Sold-out tickets for the event cost $1,000, and $25,000 for an exclusive reception with Santos. [1] Alongside Santos that night, Barrick Gold’s Peter Munk was given a Lifetime Business Achievement Award.

During his acceptance speech, Santos named mining and energy as one of Colombia’s newly denominated “engines of growth.” Santos is optimistic, he said, that it will propel the country toward “democratic prosperity.” [2]

But in the context of the ongoing internal armed conflict in which battles over mineral-rich lands continue to play a central part [3] and as one of the most unequal countries in the hemisphere, [4] the model of democratic prosperity that Santos is talking about is likely to be about as democratic as the model of democratic security that was once the slogan of the day when he served as Minister of Defence under the former Uribe administration – an administration that was mired in scandal, including close links between paramilitaries and high government officials, as well as the ‘false positives’ scandal in which Colombian military were found to have been dressing up murdered civilians as guerrilla.

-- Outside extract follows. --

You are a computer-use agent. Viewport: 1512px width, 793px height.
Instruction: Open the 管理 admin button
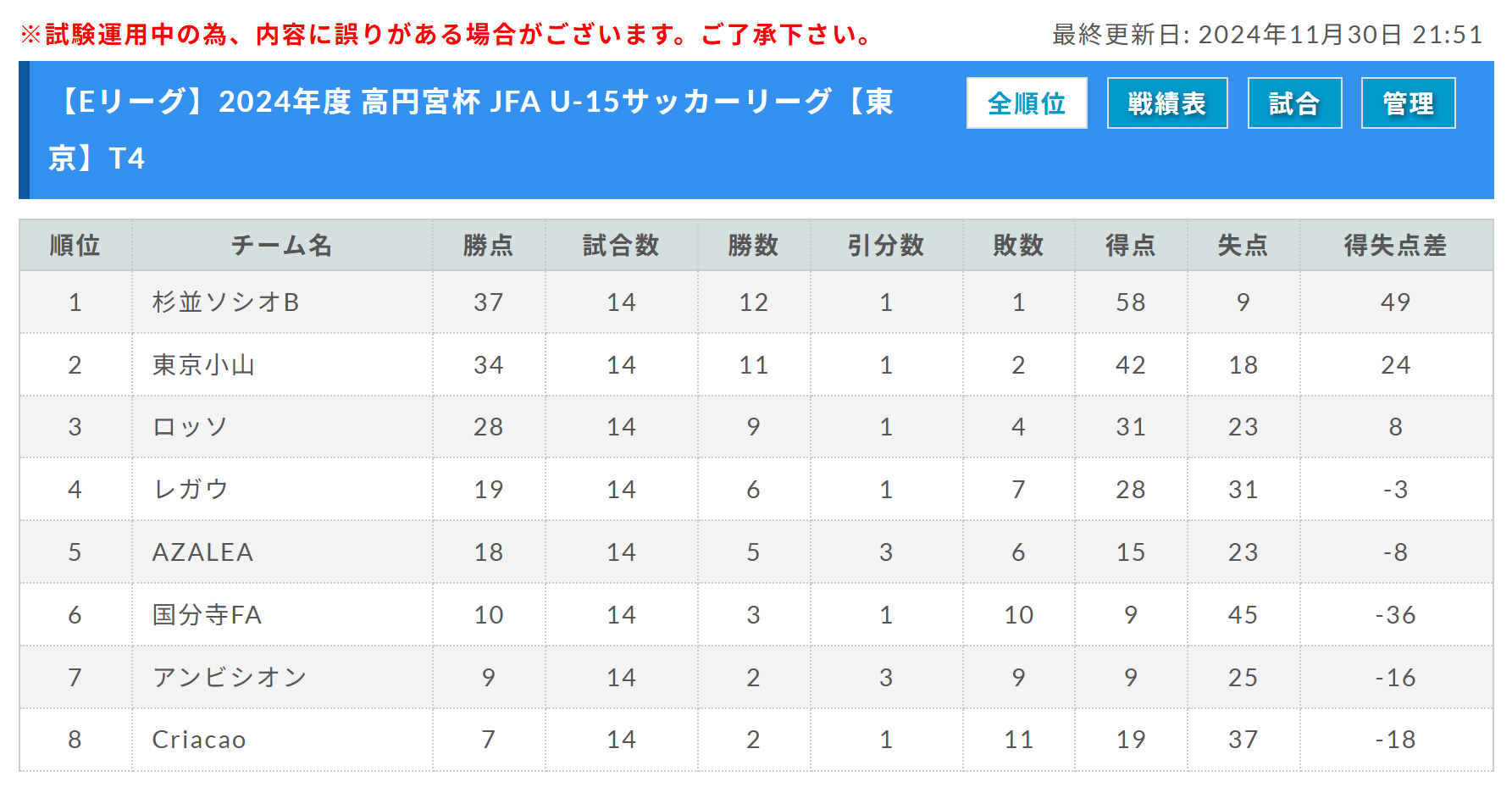(1408, 103)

From the start of the Uribe administration, the expanse of national territory under mineral and oil concessions, either titled or requested, has risen rapidly to 40%. [5] This rapid and speculative process has been driven by high commodity prices, a favourable mining code developed with support from CIDA, the US backed military effort to defeat the guerrilla, and now with new investment protections afforded by the Canada Colombia Free Trade Agreement. National elite, illegal armed groups, and multinational corporations are best positioned to benefit from these operations to the detriment of small scale and artisanal miners, farmers, indigenous and afro-Colombian peoples, and downstream populations who depend on sources of water flowing from mining areas. Canadian financed companies play a considerable role among the corporations positioned to benefit, representing 52% of the mining companies operating in Colombia as of 2008. [6]

Like the democratic security program, however, the democratic prosperity program is accompanied by heavy propaganda. In his acceptance speech, President Santos spoke about foreign investment in the mining and energy sector as needed to serve social aims, saying “everything that we’re doing has a social objective, to make the worse off, better off.” [7] Meanwhile, the Globe & Mail - one of the sponsors of the event – credited Santos as being dedicated “not just to security and economic growth, but to respecting the human rights of all.” [8] As evidence, among other things, the Colombian government and its Canadian boosters point to a new victim’s law as “a large step forward” [9] for compensation of victims of the internal armed conflict.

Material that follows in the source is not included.